I was in athletic shape once. I worked hard for months, rigorously studying fitness, until stopping for years. Careers are similar. You get the degree and perhaps opportunity, until you stop trying. Maybe you don’t get fired, laid off, or underemployed. Maybe it’s just you get disenfranchised. The nice thing about being a contractor, workin’ “the gig life,” is that your career fitness is always in athletic shape. You’re always fit and ready to work.
One thing they don’t talk about in any gig’s onboarding paperwork is preventative care in avoiding getting sick. You impulsively want to do a good job, so you unintentionally push yourself past your breaking point, only to realize your condition after sleeping through half the weekend. If you didn’t negotiate for healthcare benefits or sick leave timing, you might be screwed. The keys might, then, be: rest, nutrition, hydration, and open dialogue with your employer(s).
“I got some new batteries for the monitor on my rowing machine.” “I don’t think those will be enough to power a rowing machine.” Since getting back into rowing in March, I only just started to maintain the machine itself. I took it for granted. The machine has been too reliable, you might say, to concern myself with minor maintenance. It’s been fun working on the machine along with working on my health and fitness.
When all systems are working, the temptation is forgoing maintenance. Everything’s working, after all, right? I’ve been tempted by that sin before. My poor rower is long overdue for a thorough repair. Everything’s still in working condition, so I’m starting a maintenance schedule that works for me. I’ll do a sweep, clean, and check every Saturday with a more detailed version every month. I just need to build a dedicated kit, including manuals and schematics.
Starting four years and eight months ago, I began developing mental fortitude against temptation, negativity, and the stresses that would otherwise compel me to numbness through alcohol. This pursuit of sobriety propelled me into self-improvement, which I partially credit for my endurance to evade sketchy situations in my conscious life. How about in my unrestrained dreams? Where anything is possible, including finding myself pouring vodka into this very glass, splashing in some orange juice, and…
Word brevity prevents sentence clutter; room tidiness prevents house clutter. I was hesitant upon hearing my rowing stats platform would double their posting character limit because my writing has benefited from word count limitations and character restrictions. Just like decluttering a space, it’s tempting to fill in the new space with junk. If you’re careful with your planning, you can be effective with your storage solutions. Fitness is the same: rowing consistently prevents weight clutter.

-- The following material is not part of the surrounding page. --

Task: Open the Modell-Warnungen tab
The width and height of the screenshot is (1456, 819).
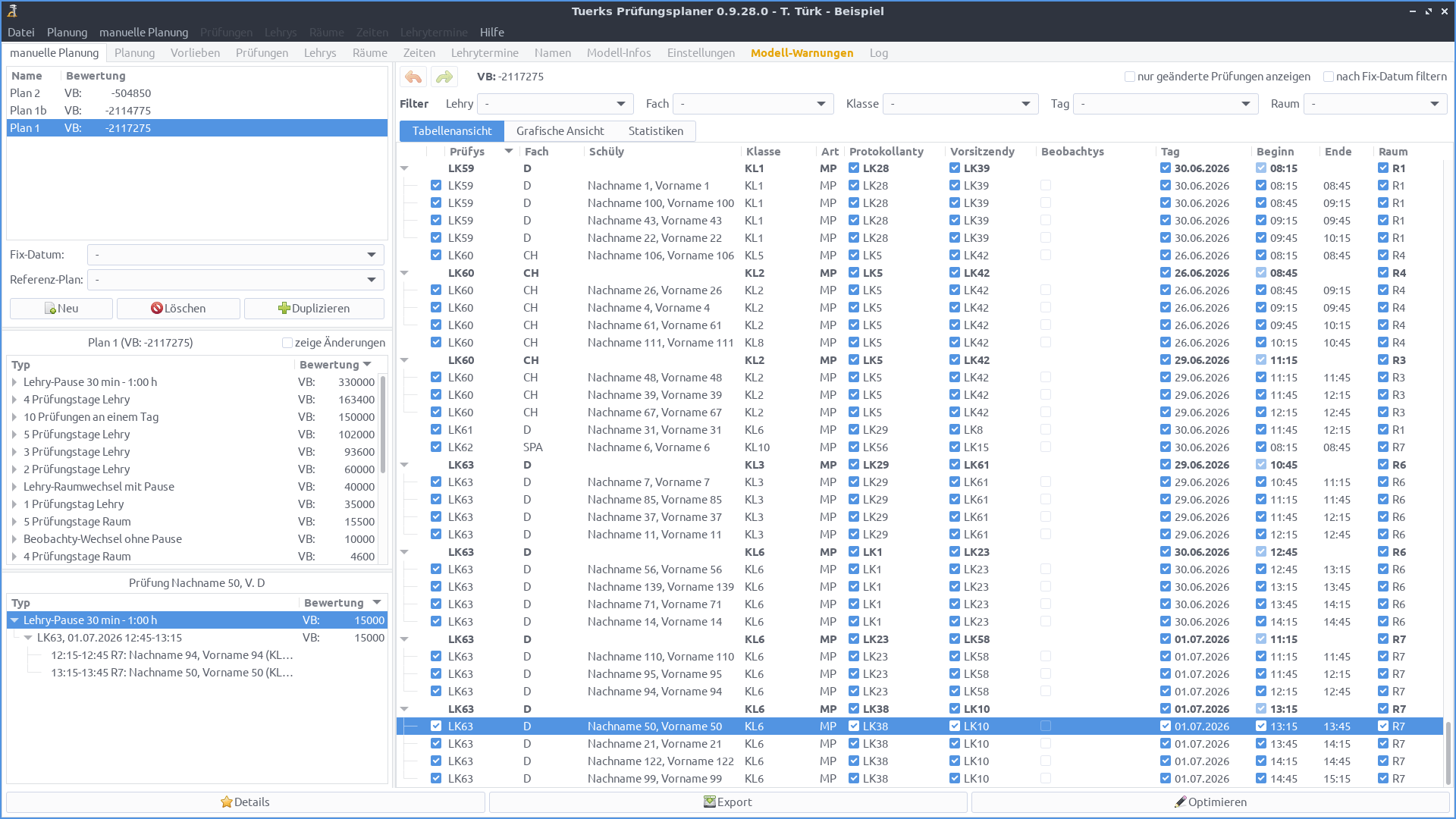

Physical fitness is a daily decision. While making smart decisions throughout the day to eat better quality foods can help me feel better, I’ve found that exercise more directly inspires my diet. When I haven’t exercised or thought about aspects of my personal fitness, my cravings that day will go toward junk food or impulsively getting a second plate of Thanksgiving dinner. When I have, I’m more interested in eating healthier foods and smaller portions.
There’s a point along your fitness journey where people start noticing. If you work with a professional trainer like I did years ago when I burned 60 pounds in 6 months, the spotlights quickly shine curious optimism on your efforts. That first journey accidentally recessed 67 pounds due to lacking discipline. I’m going at a slower pace for this journey, in ways that should allow my health to shine brightly for years, and people are starting to notice!

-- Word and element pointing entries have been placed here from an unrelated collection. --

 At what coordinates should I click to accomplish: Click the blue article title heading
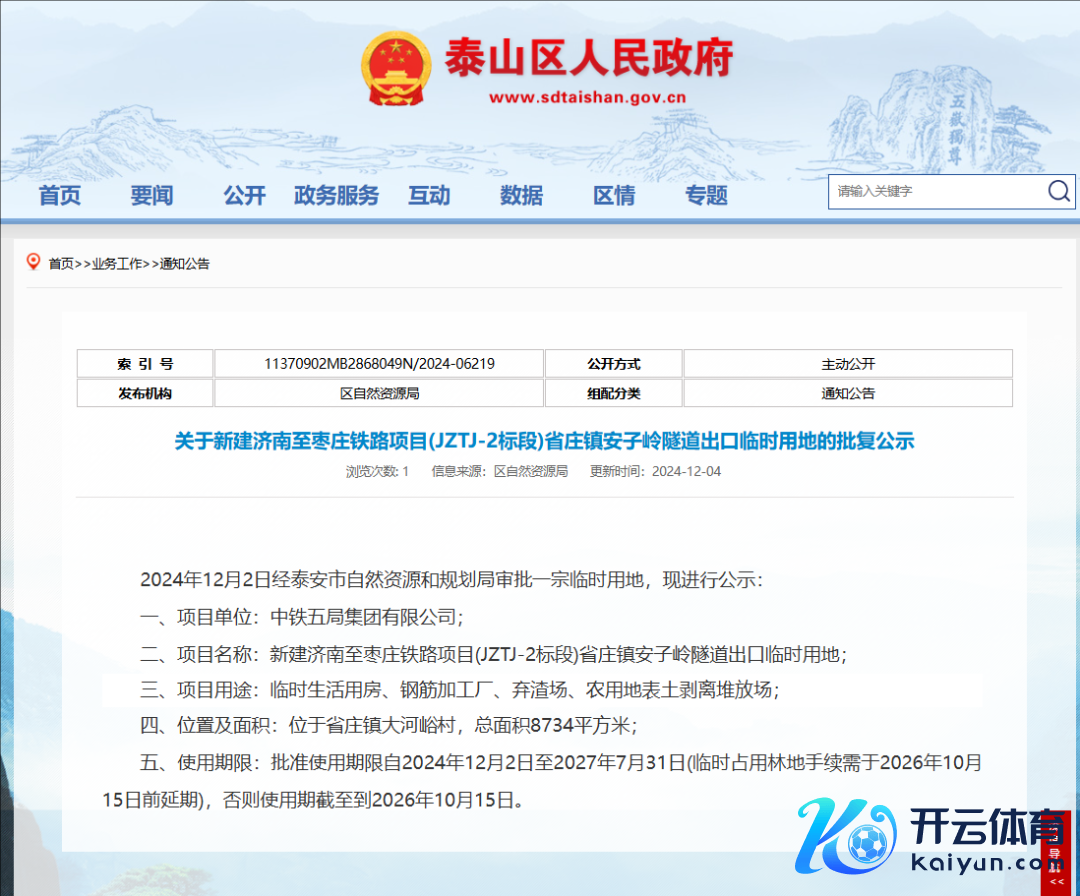pos(545,441)
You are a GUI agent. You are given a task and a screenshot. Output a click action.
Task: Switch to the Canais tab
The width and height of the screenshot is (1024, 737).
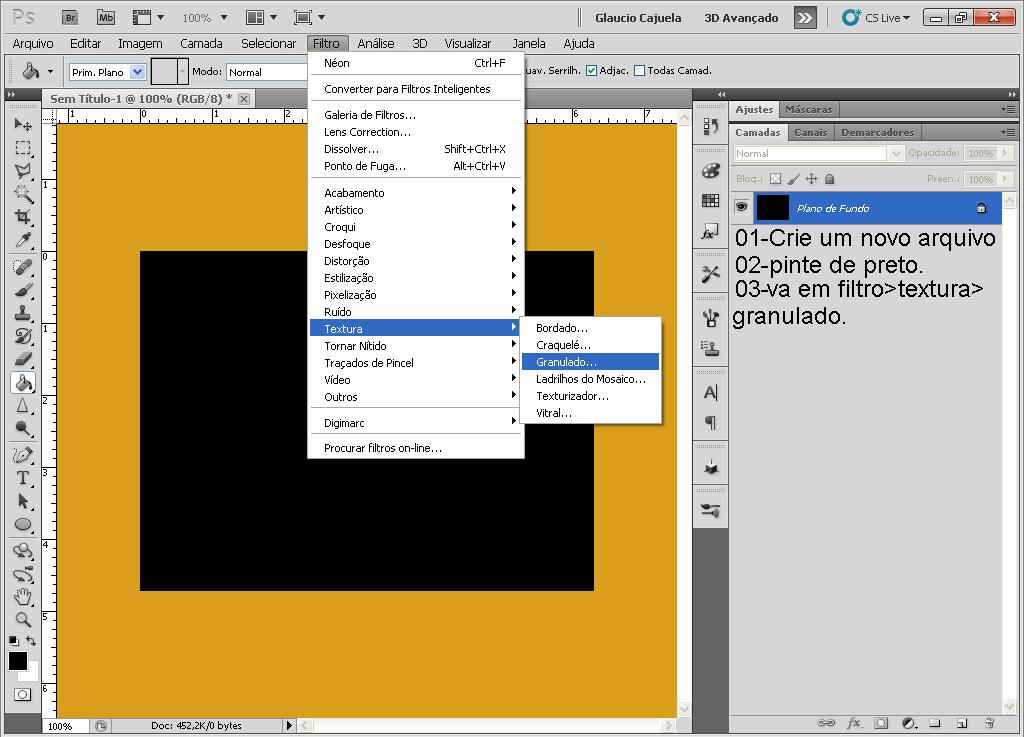(x=810, y=131)
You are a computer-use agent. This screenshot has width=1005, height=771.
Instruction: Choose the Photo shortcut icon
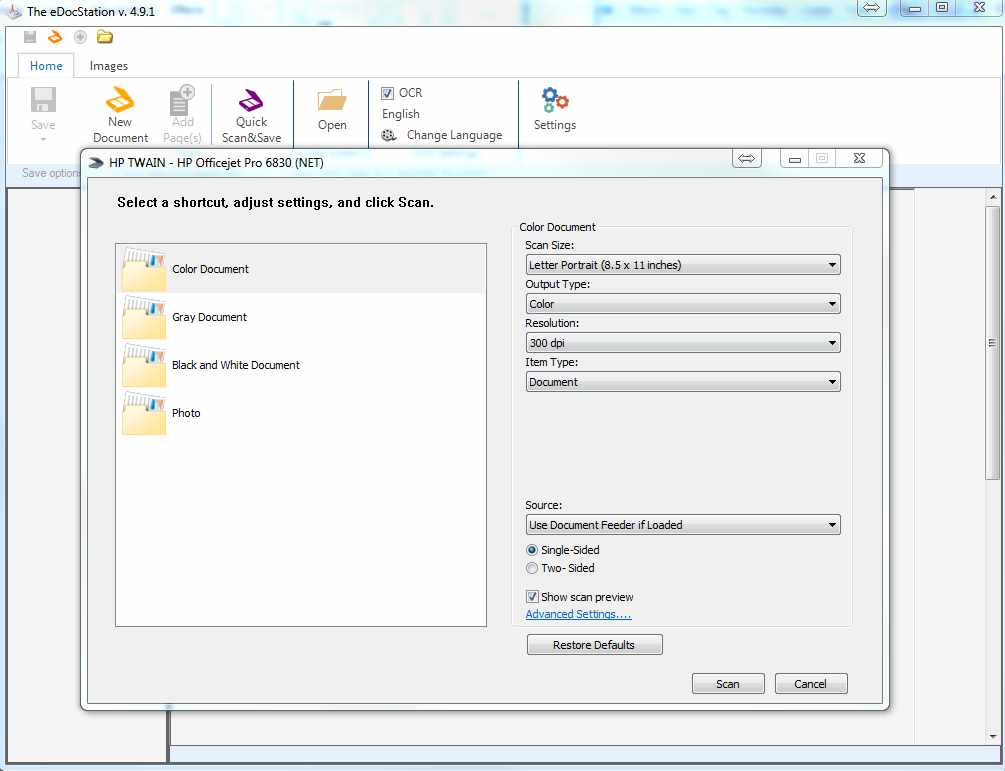144,413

Rather than strictly for weight loss or “looking good,” fitness should be about maintaining one’s body. Exercising should help us practice our muscles and detect possible issues. After getting fit (burning off 60 pounds, thanks to rowing), then fat (gaining 30, then 65), I sustained a hamstring injury that I carried with me for years. Over the last few months, I finally started to maintain my body again, and massaged that injury away. Rowing is my maintenance inspection!